◆ **THE PROBLEM**: Recast the entries as a numbered list with blank lines omitted. Begin at the line that contains "Click the ohm display of the D7 meter" and stop after the line that contains "Viewport: 831px width, 1044px height. click(x=317, y=604)", including only those lines.

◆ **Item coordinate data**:
====
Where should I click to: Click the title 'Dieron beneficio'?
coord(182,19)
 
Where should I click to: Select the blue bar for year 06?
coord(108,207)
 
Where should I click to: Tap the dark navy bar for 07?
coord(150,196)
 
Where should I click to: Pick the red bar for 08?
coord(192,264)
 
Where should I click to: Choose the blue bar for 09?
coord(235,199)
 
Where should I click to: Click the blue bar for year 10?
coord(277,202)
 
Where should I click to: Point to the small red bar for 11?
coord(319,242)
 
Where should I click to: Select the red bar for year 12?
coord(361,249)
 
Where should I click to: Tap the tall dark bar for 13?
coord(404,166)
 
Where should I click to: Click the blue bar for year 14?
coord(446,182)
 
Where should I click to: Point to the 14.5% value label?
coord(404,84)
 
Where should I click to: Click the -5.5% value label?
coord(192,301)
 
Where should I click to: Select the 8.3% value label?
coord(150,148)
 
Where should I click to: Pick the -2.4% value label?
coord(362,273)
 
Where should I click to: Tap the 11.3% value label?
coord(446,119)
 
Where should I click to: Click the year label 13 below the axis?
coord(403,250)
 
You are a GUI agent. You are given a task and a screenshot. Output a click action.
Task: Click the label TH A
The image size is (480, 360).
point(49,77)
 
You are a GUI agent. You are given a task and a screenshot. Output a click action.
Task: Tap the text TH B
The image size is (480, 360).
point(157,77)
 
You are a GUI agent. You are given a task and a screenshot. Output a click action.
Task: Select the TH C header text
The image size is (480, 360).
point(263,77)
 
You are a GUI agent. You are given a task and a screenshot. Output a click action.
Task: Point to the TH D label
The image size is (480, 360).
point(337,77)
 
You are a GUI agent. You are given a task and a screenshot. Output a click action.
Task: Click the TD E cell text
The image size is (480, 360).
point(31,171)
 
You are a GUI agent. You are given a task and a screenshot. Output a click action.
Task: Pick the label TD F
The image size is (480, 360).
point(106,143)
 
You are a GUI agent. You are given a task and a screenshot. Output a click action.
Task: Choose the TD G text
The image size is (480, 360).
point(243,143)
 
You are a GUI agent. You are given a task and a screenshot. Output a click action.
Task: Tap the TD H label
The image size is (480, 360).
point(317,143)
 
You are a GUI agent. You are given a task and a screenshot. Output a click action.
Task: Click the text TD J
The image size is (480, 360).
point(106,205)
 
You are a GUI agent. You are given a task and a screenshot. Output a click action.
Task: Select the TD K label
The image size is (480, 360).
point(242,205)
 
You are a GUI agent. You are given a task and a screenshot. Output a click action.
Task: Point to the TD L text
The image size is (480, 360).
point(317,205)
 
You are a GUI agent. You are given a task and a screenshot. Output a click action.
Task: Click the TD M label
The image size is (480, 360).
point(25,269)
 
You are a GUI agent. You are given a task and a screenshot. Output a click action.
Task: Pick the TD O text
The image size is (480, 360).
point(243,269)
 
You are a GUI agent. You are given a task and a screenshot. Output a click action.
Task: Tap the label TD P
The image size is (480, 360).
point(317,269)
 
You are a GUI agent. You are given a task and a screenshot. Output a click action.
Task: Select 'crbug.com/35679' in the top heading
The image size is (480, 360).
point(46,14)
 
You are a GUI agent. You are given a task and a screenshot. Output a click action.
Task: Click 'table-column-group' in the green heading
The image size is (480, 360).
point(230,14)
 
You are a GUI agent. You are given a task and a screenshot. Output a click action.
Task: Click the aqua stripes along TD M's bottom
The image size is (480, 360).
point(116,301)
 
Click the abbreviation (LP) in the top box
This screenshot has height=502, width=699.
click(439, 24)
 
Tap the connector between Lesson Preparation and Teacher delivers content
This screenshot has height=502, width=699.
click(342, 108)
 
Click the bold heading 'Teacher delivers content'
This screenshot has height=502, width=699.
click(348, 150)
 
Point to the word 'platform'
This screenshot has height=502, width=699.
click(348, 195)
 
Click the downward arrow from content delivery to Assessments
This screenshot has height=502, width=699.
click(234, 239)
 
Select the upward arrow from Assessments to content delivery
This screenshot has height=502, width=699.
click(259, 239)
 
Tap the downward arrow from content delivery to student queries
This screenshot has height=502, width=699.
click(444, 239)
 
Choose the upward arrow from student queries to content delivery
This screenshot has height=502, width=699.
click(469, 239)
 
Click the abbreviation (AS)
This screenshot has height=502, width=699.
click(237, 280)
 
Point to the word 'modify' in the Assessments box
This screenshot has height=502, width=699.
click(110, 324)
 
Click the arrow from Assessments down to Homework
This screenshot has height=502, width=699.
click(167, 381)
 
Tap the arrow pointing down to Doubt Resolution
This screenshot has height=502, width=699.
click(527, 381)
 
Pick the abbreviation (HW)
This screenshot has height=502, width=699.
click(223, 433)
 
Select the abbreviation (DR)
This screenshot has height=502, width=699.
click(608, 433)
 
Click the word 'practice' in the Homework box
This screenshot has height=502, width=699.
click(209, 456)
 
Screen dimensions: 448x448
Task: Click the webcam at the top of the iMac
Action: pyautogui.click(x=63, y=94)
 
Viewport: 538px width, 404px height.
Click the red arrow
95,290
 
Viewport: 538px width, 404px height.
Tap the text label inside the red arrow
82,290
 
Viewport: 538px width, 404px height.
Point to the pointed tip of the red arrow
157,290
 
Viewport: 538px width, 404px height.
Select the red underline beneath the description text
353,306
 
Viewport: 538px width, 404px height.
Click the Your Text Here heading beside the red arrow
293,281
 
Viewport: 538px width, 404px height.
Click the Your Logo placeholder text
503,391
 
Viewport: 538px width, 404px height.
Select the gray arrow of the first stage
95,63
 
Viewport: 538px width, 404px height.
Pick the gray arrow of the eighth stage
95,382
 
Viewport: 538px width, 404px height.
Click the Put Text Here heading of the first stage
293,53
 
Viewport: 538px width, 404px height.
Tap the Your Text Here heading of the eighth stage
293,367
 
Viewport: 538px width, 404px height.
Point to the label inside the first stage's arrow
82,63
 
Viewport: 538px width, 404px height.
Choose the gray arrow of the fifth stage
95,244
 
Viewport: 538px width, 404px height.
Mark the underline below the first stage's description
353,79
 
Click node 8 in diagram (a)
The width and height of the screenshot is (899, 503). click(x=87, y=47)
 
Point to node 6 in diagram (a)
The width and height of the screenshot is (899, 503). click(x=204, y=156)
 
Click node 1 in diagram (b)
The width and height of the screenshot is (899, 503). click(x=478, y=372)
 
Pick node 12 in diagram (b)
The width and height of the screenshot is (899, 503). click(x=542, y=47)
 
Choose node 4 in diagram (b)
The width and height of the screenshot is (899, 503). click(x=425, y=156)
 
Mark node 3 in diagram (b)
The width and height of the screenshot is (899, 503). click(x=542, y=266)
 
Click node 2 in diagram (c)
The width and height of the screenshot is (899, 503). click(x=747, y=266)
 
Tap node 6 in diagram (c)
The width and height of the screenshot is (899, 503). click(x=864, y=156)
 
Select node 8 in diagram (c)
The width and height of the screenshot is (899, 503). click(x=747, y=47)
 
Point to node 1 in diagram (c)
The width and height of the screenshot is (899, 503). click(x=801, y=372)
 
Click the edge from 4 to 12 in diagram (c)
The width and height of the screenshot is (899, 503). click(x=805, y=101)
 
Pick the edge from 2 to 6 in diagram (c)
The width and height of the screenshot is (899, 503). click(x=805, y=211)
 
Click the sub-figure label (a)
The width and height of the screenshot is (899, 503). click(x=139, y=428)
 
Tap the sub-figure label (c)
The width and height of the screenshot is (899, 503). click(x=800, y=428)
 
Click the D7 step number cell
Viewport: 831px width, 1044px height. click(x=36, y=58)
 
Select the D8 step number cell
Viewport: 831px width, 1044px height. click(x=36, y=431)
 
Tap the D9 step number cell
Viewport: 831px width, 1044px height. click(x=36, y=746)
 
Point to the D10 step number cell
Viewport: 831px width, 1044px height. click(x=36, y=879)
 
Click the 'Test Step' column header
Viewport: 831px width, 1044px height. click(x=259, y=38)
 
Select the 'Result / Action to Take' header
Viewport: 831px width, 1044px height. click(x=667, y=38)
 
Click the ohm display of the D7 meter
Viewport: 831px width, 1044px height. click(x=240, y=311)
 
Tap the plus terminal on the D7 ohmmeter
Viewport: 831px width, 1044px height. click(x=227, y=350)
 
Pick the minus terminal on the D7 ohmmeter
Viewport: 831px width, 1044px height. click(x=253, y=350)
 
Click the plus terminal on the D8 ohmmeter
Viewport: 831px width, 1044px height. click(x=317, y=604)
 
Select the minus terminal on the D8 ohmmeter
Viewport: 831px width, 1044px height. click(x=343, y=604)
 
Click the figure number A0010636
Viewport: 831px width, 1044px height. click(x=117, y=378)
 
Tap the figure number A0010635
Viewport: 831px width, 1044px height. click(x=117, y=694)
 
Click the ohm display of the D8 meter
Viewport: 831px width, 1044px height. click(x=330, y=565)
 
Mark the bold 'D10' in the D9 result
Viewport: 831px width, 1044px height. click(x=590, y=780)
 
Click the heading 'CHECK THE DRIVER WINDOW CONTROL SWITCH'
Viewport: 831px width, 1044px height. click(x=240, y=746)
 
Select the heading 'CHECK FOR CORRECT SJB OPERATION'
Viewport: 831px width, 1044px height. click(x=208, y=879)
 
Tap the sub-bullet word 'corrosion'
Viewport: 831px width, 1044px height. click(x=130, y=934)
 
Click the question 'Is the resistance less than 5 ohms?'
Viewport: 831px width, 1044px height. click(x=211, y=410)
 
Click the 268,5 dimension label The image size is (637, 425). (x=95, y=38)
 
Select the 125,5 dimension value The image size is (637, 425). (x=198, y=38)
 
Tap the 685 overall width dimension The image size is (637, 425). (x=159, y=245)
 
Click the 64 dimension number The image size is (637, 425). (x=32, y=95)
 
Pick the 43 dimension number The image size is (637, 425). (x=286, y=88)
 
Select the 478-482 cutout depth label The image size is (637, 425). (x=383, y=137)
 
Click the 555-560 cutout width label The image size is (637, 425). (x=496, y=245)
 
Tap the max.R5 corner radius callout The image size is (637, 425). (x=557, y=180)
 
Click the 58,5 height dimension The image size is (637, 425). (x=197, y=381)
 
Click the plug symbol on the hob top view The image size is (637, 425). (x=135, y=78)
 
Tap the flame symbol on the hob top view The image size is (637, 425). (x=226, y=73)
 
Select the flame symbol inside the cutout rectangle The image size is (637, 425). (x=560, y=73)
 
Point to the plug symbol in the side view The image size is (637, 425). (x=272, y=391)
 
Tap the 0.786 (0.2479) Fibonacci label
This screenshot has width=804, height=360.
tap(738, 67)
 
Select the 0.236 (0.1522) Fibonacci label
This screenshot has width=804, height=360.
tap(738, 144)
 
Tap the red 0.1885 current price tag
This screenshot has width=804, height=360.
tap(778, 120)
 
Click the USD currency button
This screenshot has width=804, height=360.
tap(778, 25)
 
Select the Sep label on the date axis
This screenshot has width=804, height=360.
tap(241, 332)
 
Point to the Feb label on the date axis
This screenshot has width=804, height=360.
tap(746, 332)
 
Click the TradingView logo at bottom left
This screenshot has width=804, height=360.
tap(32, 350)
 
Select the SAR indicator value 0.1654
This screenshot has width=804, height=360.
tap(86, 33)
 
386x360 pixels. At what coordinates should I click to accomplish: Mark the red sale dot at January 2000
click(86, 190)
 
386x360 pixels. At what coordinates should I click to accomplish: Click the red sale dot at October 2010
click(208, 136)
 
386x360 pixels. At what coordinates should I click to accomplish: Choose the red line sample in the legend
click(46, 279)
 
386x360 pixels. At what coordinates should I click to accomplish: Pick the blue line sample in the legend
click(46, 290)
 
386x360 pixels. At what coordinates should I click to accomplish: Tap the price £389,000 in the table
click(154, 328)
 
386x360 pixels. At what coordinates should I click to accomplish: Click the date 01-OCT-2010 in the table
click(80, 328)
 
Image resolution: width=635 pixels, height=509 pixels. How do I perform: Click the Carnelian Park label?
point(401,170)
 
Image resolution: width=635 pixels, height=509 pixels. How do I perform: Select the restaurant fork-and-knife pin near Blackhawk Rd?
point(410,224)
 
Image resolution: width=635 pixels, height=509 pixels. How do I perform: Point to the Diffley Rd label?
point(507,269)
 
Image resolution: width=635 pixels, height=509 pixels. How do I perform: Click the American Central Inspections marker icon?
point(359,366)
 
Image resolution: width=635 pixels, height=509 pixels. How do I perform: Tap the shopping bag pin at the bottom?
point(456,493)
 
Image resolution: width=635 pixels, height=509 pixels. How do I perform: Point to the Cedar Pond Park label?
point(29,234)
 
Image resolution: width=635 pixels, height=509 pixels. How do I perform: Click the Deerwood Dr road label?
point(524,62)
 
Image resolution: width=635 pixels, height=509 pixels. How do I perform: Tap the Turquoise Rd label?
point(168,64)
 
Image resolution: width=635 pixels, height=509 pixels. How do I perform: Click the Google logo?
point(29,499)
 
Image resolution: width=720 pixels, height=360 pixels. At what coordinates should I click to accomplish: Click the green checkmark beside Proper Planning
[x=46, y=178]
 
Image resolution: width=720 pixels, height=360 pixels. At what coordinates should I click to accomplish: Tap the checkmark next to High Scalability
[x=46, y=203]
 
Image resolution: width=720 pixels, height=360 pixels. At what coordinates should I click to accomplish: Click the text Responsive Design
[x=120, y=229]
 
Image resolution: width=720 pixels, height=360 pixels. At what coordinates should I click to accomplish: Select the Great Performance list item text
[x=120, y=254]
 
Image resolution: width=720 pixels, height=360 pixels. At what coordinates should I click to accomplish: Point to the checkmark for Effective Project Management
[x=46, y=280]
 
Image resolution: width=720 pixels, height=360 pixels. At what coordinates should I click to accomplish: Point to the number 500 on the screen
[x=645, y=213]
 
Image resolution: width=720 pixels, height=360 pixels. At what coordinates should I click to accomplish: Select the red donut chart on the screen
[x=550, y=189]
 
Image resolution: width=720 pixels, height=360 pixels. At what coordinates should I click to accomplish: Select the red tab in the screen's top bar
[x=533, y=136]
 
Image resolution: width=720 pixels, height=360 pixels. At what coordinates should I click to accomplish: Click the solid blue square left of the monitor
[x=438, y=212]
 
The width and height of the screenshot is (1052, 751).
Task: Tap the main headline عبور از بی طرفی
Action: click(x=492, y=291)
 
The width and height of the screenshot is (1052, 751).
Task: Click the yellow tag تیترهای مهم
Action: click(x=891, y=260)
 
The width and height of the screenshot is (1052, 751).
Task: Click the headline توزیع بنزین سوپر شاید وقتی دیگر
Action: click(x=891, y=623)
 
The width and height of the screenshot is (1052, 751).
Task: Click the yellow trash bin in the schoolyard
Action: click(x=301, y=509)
====
◆ **ANSWER TO THE PROBLEM**:
1. Click the ohm display of the D7 meter
2. Viewport: 831px width, 1044px height. click(x=240, y=311)
3. Tap the plus terminal on the D7 ohmmeter
4. Viewport: 831px width, 1044px height. click(x=227, y=350)
5. Pick the minus terminal on the D7 ohmmeter
6. Viewport: 831px width, 1044px height. click(x=253, y=350)
7. Click the plus terminal on the D8 ohmmeter
8. Viewport: 831px width, 1044px height. click(x=317, y=604)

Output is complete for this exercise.